Nevertheless each person, in his lifetime, has to face certain events that can compromise one's own worldview because they are in contrast with its paradigm. These life-changing events could be for example the death of a dear one, experiencing extreme poverty, falling deeply in love with a person and so on; they can be different for each individual depending on the paradigm of one's worldview. Facing such events, the person can choose to adopt one of three different approaches: 

  • to overlook them pushing them in the subconscious; 
  • to justify them through reasoning but still remaining into the existing Weltanschauung or  
  • to change the paradigm and start an "individual revolution" that will produce a new worldview.

So during the lifetime of a human being it takes place what Thomas Kuhn theorised for the science history. According to the american philosopher, science in its historical process doesn't accumulate truth upon truth, but it develops around some main ideas that he calls paradigm. During the periods of "normal science" the scientists develop new theories that don't compromise the paradigm. But there are discoveries  that undermine the old scientific system, leading to "scientific revolutions" that generate a new paradigm. The best example is the one of the Copernican system that replaced the Aristotelian-Ptolemaic system revolutionising science.

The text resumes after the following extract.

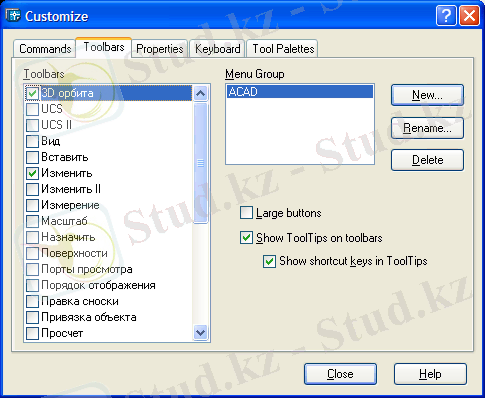Click the toolbar list scrollbar thumb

Science, with its method and its historical progress towards truth, becomes in this way the example for the right development of the human being and for the individual journey towards a fuller life and a better understanding of the world. As the scientist doubts what is given as a fact and take the risk of experimenting on something different which life-experience shows as correct, so each person facing events that contradict one's own worldview must doubt the veracity of the latter and take the risk of building a new worldview which is able to include the aspects of reality showed by those events.

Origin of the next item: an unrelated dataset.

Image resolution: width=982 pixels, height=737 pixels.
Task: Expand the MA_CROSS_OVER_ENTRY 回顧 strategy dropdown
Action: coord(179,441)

Life has got, however, a fundamental difference in comparison with science, that is, life is more profound, existential and because of this it acquires a greater dramatic nature and radicality. For a scientist, to experiment a new theory, means spending a lot of time and effort; but for an individual, to invest in the development of a new worldview, means having to face a temporary disintegration of oneself, of one's identity and world: it means getting lost for a while, and without the possibility of going back to the previous worldview. Such a choice requires a particular personal strength  and the hero's courage. It is clear now why so many prefer avoiding life and being locked in their own faulty Weltanschauung. But this last decision carries hidden in itself a greater danger: the one of not living but surviving miserably, building everything upon half-truth, the danger of a non-existence. The reward, instead, for those that choose to take the risk will be personal growth, a life enjoyed to the full and the achievement of a truth deeper than the scientific one.